*Records provided*:
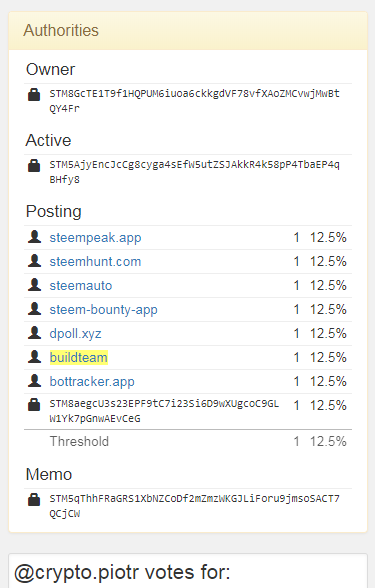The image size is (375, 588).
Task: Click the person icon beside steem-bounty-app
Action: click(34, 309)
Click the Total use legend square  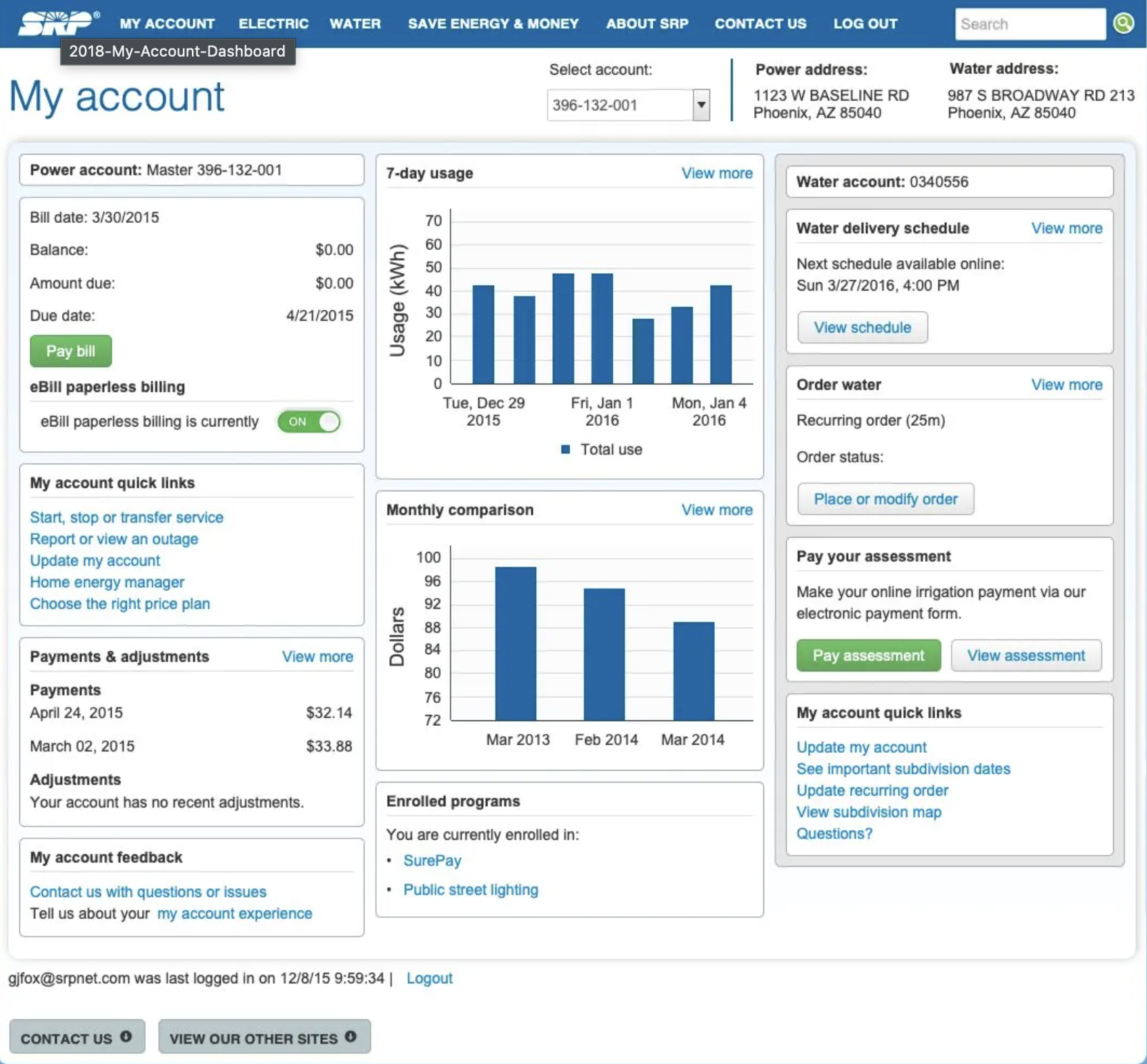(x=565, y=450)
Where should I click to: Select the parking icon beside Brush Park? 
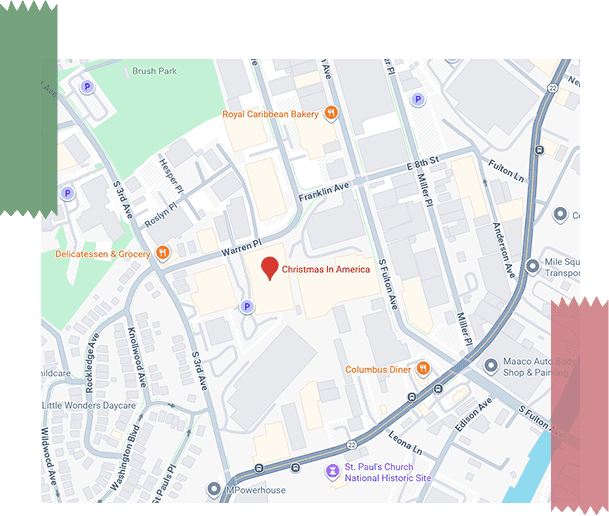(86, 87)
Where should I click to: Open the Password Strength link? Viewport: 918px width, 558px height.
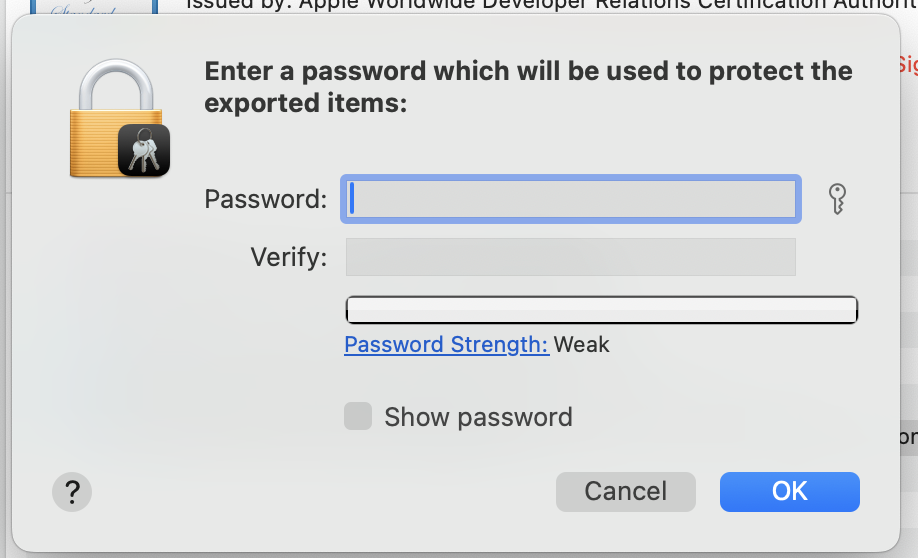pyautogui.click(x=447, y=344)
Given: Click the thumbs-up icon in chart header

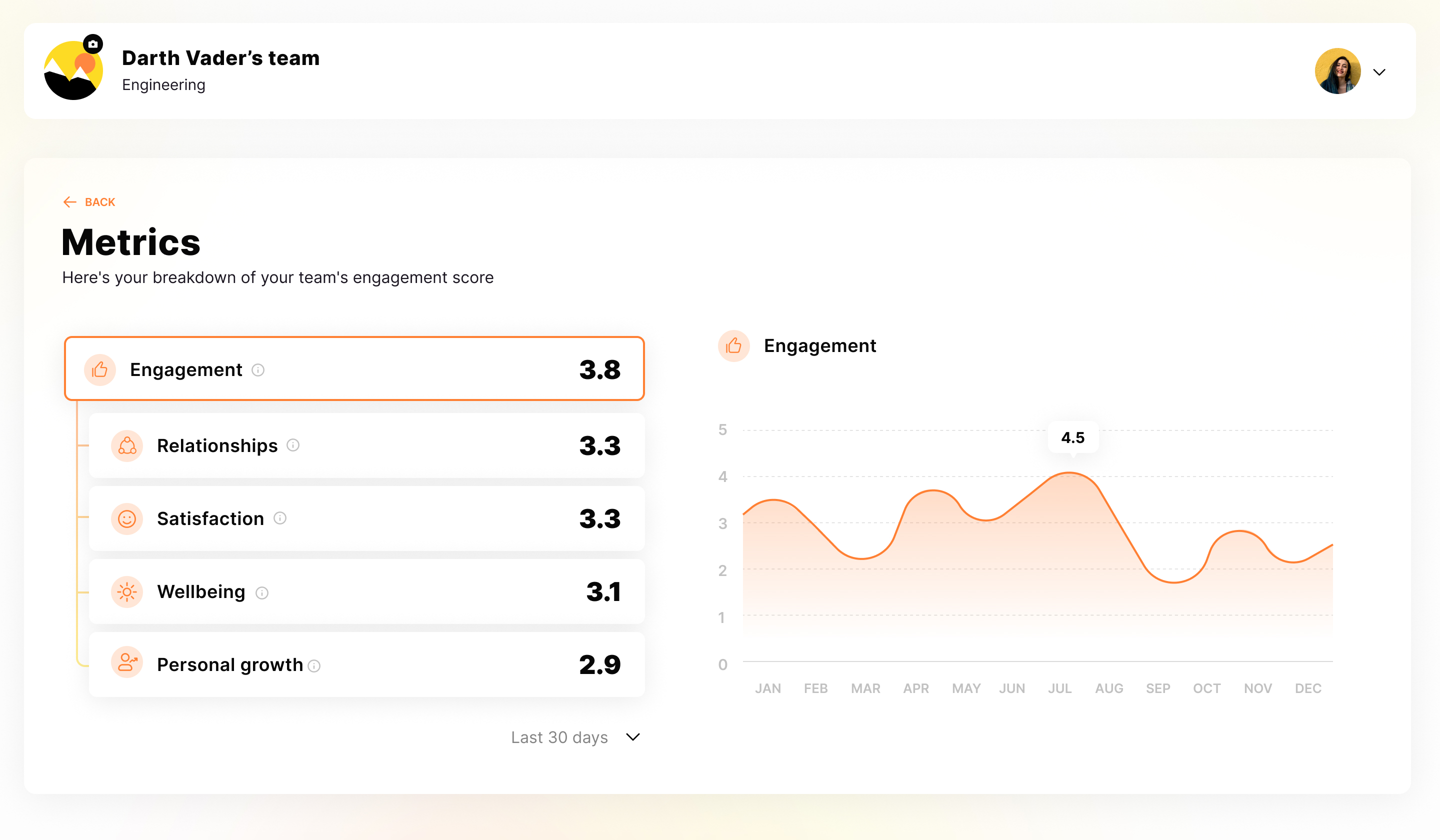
--
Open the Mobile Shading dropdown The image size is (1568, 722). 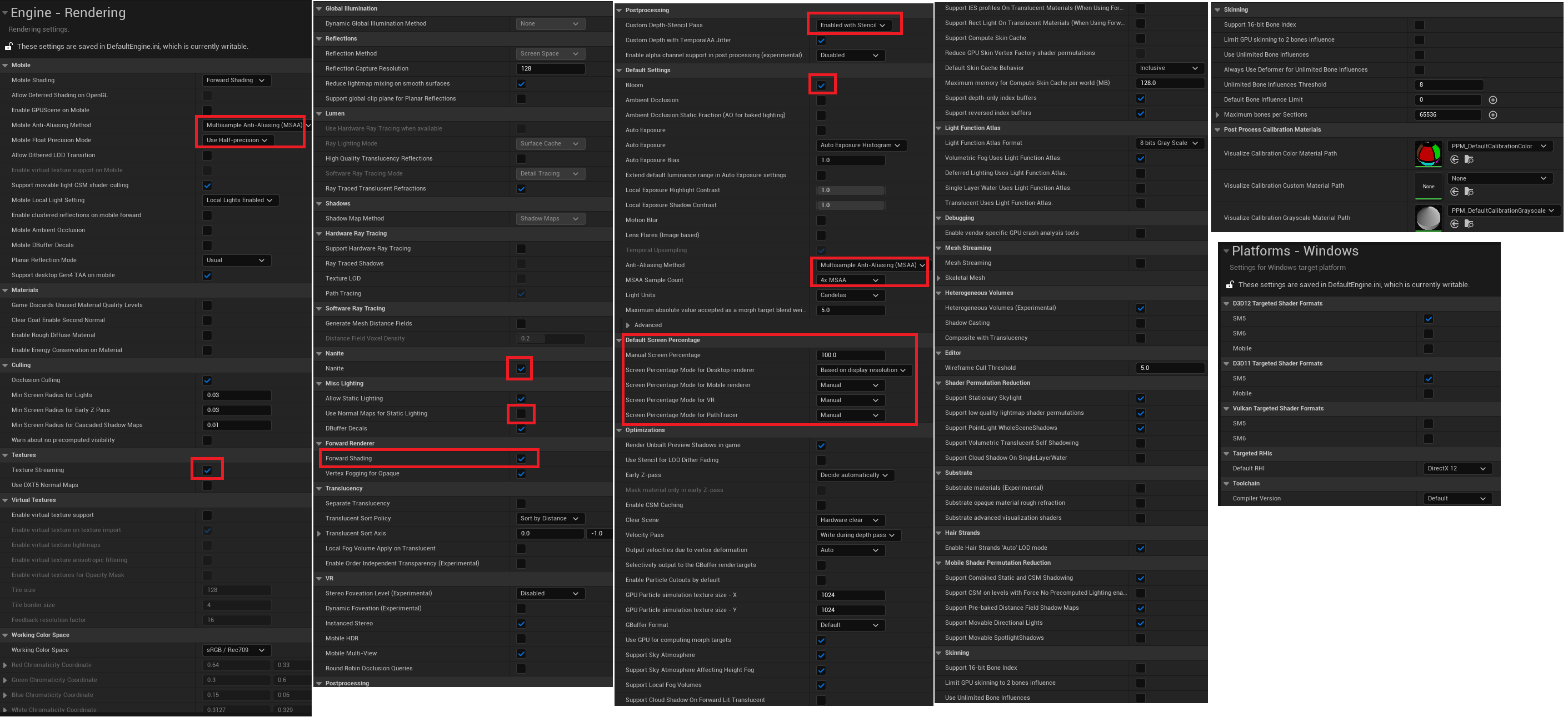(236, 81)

*Exercise requirements*: Replace "icon" with "symbol" in the items from the line with "Where should I click to: Select" to the line with "Given: Click the", leaving everything else the same. Give only those lines, without the pictures.

*Written solution*:
Where should I click to: Select the parking symbol beside Brush Park? 
(86, 87)
Where should I click to: Open the Password Strength link? Viewport: 918px width, 558px height.
pyautogui.click(x=447, y=344)
Given: Click the thumbs-up symbol in chart header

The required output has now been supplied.